Education & Educational Psychology

First Advisor

Marcia A. B. Delcourt, PhD

Second Advisor

Janice Marie Jordan, PhD

Third Advisor

Jacob C. Greenwood, EdD

Abstract

This study investigated the impact of an inquiry-based science program on the critical thinking skills, science process skills, creativity, and science fair achievement of middle school students. Although research indicates the connection between inquiry and achievement, there is limited empirical research relating specific inquiry-based programs to critical thinking, creativity, and science fair achievement in middle school classrooms.

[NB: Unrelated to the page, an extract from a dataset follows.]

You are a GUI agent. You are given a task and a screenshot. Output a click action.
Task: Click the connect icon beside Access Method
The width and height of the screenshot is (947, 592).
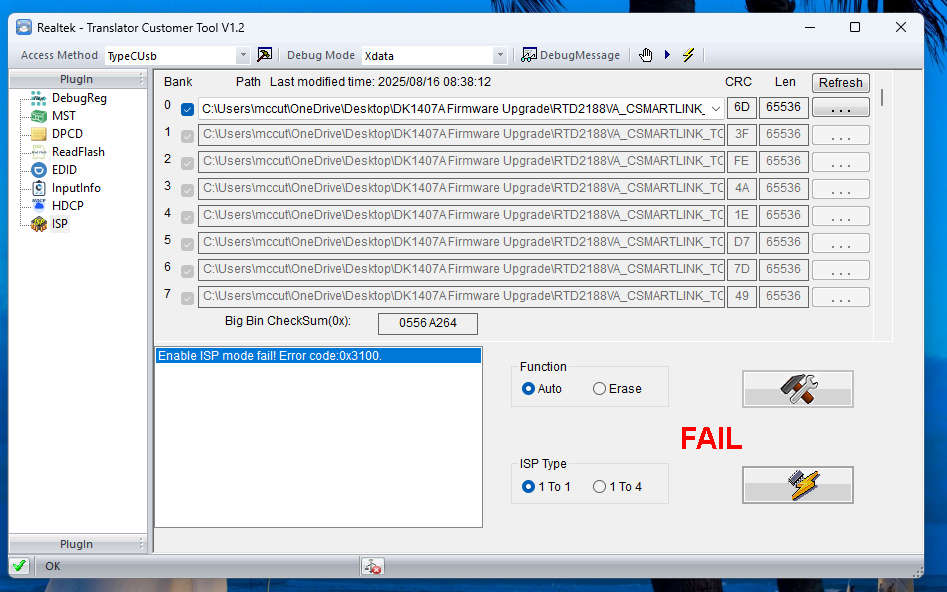tap(264, 55)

The research took place in a small, suburban middle school in the northeast from November 2010 to May 2011. A sample of convenience was comprised of seventh and eighth grade students. The study was quasi-experimental in nature, with a pretest-posttest comparison group design using intact classrooms of students. Five instruments were administered related to the elements of science process skills, critical thinking, creative thinking, and science fair achievement.

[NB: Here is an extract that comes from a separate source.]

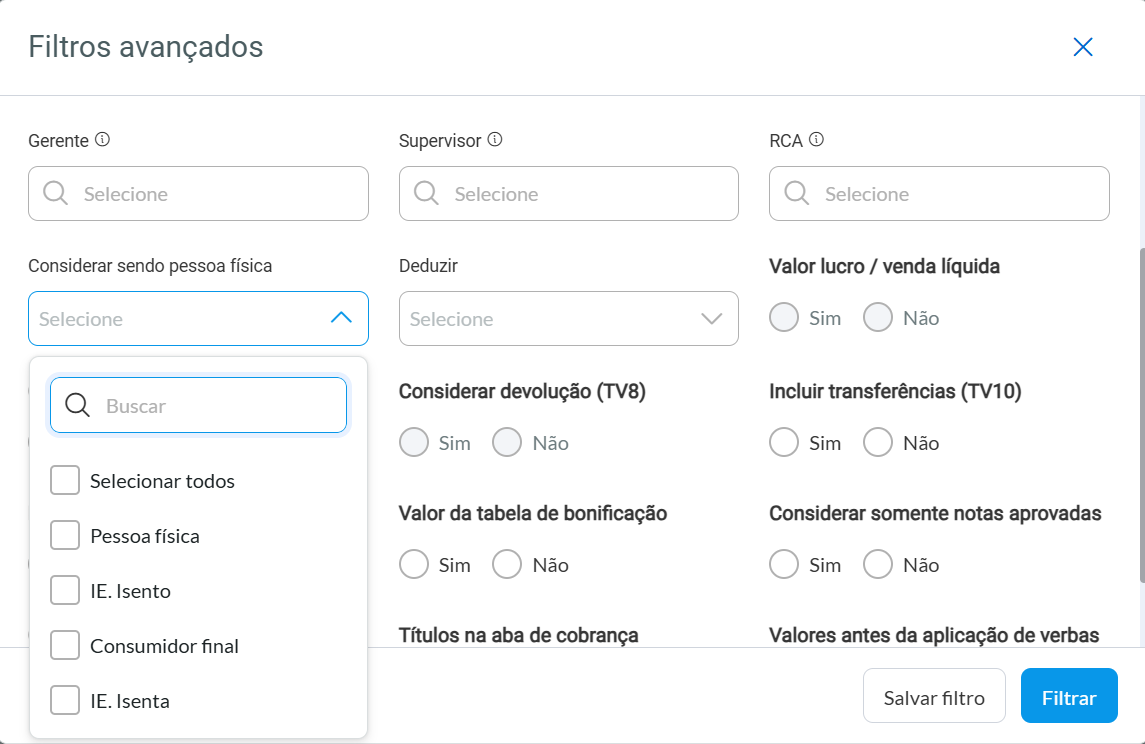Screen dimensions: 1145x744
Task: Click the info icon next to Gerente
Action: pyautogui.click(x=102, y=140)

The scores of those students in the inquiry-based science program were compared to those students in the traditional science classroom to determine the impact of each method of delivering instruction. In the multivariate analysis of variance, the inquiry instruction group scored significantly higher for science process skills as measured by the Earthworm Test (p < .001) and Cognitive Integrity, an area of critical thinking measured by the CM3 (p < .025).

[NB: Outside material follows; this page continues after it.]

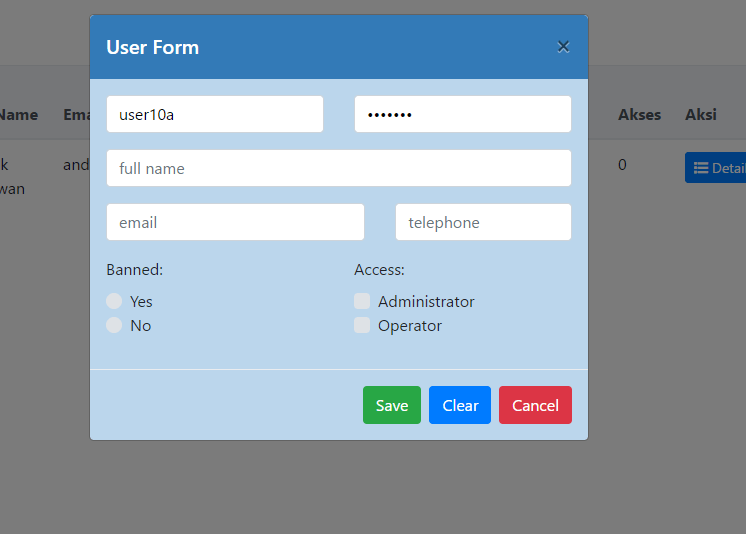Select Yes for the Banned option
Image resolution: width=746 pixels, height=534 pixels.
point(115,301)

In multiple regression analysis, program type contributed significantly to the prediction of science fair achievement scores above and beyond the predictor variables of science process skills, critical thinking, and creativity (p < .001). Science fair scores were significantly higher (p < .001) for the treatment as compared to that of the direct instruction group. Overall, science process skills (p < .025) and program type (p < .001) contributed significantly to the prediction of science fair achievement.